My family and I have a hunting-season tradition. After we’ve butchered an animal—whitetail, mule deer, antelope, or even elk—we drive the meatless carcass out in a pasture on our place where there’s a giant willow tree along a creek bank.
We unload the carcass—the rattling white cages of ribs with ledges where backstraps once rippled, the unjointed hips and naked femurs, the pelvic bones with rump roasts carefully carved off their convex curvature—and we toss them down the creek bank underneath the spreading branches of the willow.
Long ago, when my kids were apprentice butchers and not yet trigger-pulling hunters, we made a game of dumping the carcasses here. “We’re feeding the meat tree,” I’d tell them as we pulled bones and gristle out of my pickup. But somehow, in their youthful incomprehension, my kids thought I was saying, “We’re feeding Demetri.” And that’s how the willow got its name.

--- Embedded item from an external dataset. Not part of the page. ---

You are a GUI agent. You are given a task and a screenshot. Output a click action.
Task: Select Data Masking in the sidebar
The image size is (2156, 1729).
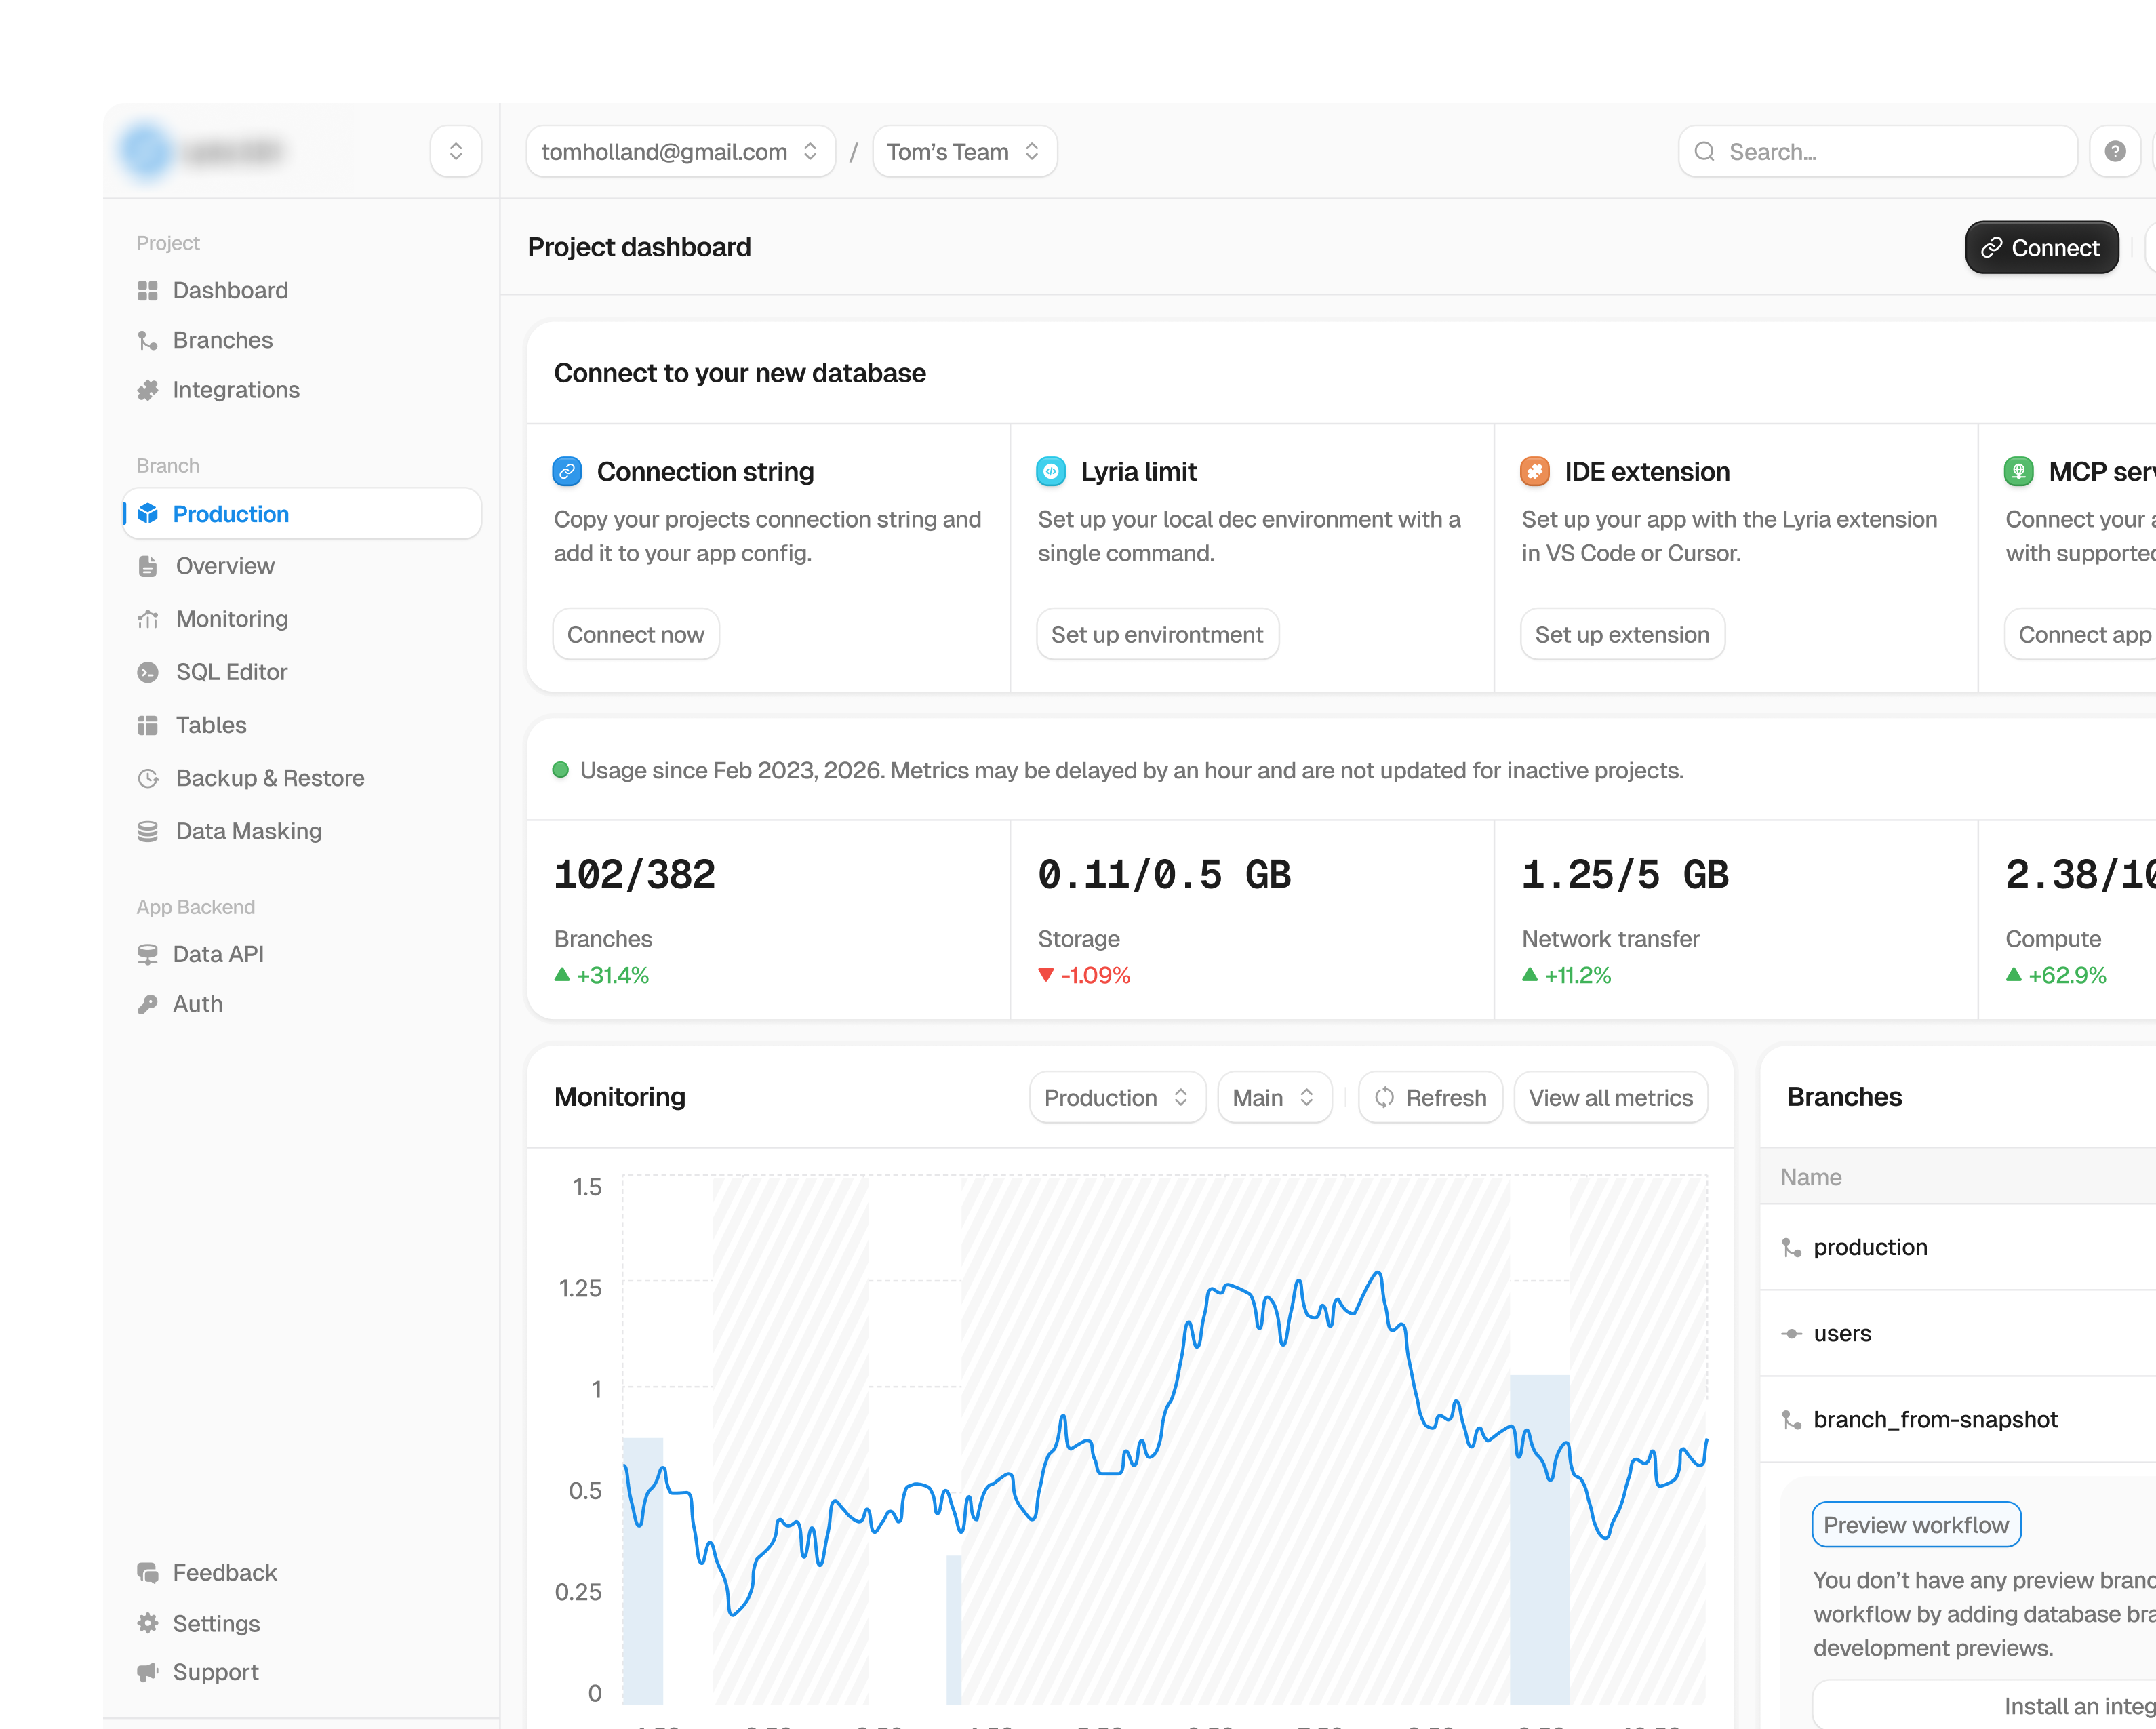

Over the years, we normalized the malapropism, and “Feeding Demetri,” became shorthand for dumping a game carcass in the lonely pasture.
Many of my friends took their butchered carcasses to the dump, but I always frowned on that. Our role as hunters should be to convert the biomass of a game animal into calories for humans (and in my case, my growing family), but to return any remnant parts back to the wild. It felt right to put the bones of a mule deer that I killed within sight of “Demetri” back to the earth to grow grass and brush that might feed the progeny of the deer I killed. We’re completing the circle of life, I’d tell my kids.
Besides, I managed to kill at least one bone-scavenging coyote every year under Demetri’s spreading branches.
Then chronic wasting disease arrived in my neighborhood.
Well, I can’t say that we have CWD just yet, but my area of northeastern Montana is the focus of the state’s CWD surveillance effort, and there’s a pretty good chance that the awful brain-wasting disease will be found here; after all, it’s endemic just north of the international border in southern Saskatchewan.
One of the best practices to limit the spread of CWD, which can contaminate soils and plants for years, is to dispose of deer carcasses in a sanitary landfill. That means the county dump. It seems wrong to me to commit the remains of an animal that spent its entire life as a wild, human-avoiding organism to decay among our pop cans, dirty diapers, and decrepit televisions. But if by containing CWD to places where our trash is managed means that I’m limiting its spread to the wild deer I love, then it’s a small price to pay.
Demetri will be fine without his seasonal feedings. And by starving him, I hope I can contribute to a wild world that doesn’t have to worry about CWD. I hope my kids won’t have to worry about it, either, so that someday their kids can once again take up providing Demetri with his regular rations of meager protein.